Il salua le colonel profondément et avec cérémonie, parla de la beauté de la nuit qui l’avait engagé à sortir de la Loge et à faire un tour de promenade dans le parc pour jouir d’un temps si agréable. Il prit ensuite Éverard par le bras, et se dirigea avec lui vers la Loge ; Wildrake et Tomkins suivaient de près par derrière et conduisaient les chevaux.

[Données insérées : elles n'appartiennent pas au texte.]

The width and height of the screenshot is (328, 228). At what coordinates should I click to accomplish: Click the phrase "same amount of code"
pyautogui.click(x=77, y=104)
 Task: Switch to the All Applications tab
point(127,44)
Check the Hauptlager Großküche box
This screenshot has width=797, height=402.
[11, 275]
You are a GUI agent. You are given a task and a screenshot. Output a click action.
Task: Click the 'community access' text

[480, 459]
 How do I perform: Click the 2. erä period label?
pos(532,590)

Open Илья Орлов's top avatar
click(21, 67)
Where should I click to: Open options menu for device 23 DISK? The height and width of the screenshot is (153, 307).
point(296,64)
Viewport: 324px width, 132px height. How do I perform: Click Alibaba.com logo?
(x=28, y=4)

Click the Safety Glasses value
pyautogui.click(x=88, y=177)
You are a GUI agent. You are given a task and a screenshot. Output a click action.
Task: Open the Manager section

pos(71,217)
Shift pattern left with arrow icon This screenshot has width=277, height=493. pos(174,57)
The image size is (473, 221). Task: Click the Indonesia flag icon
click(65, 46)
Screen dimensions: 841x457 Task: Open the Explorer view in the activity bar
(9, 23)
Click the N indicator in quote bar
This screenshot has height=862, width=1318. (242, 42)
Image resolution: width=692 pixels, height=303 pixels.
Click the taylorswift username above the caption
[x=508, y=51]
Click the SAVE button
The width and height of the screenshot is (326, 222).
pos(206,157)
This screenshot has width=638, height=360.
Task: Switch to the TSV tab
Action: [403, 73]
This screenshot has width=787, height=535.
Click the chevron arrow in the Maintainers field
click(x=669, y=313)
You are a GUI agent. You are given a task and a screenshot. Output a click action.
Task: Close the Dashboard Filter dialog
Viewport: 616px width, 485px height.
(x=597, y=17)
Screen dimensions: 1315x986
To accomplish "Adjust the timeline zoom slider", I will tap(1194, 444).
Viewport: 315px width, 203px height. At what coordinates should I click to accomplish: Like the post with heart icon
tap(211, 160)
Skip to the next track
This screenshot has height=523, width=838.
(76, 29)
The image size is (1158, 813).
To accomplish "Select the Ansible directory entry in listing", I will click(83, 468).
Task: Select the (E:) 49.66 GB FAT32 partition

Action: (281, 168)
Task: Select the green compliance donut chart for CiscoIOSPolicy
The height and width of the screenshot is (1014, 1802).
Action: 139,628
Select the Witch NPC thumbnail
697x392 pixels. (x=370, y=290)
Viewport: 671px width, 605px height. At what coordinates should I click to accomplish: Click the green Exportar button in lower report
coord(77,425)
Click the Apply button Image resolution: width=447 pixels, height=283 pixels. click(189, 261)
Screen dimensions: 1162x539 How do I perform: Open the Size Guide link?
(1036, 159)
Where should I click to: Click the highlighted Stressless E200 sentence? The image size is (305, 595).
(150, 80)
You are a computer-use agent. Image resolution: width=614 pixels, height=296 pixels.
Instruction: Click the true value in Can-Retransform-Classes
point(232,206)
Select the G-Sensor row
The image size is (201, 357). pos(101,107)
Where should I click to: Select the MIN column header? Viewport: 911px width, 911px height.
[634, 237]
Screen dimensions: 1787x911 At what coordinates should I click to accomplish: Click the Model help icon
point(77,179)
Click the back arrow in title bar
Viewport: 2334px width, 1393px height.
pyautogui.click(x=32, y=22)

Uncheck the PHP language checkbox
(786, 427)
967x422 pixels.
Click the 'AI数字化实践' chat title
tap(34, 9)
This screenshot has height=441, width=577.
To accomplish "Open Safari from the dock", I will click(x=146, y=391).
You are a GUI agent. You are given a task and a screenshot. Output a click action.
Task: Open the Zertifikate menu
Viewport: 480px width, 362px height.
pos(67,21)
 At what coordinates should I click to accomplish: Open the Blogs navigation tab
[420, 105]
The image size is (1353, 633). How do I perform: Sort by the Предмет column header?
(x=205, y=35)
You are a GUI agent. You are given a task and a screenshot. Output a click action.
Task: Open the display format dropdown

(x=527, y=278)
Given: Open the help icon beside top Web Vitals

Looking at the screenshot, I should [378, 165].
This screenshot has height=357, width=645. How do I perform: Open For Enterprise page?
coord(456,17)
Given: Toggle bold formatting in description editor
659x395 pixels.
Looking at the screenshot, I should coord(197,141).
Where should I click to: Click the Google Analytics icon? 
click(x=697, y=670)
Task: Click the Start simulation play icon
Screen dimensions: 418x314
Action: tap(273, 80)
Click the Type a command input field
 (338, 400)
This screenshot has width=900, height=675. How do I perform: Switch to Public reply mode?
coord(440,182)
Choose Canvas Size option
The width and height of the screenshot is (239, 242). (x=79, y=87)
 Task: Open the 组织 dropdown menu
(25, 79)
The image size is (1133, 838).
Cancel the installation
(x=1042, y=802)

Éverard, qui brûlait d’obtenir quelques renseignements sur ces mystérieuses aventures, s’efforça plus d’une fois de ramener Harrison sur ce sujet par quelques questions, mais le général (car les fous ne sont pas toujours bien disposés à s’entretenir de leur erreur mentale) parait toutes les attaques avec habileté, ou demandait du secours à son secrétaire Tomkins, qui était habitué à défendre son maître en toute occasion, ce qui lui avait valu, selon Desborough, l’ingénieux sobriquet de Fibbet.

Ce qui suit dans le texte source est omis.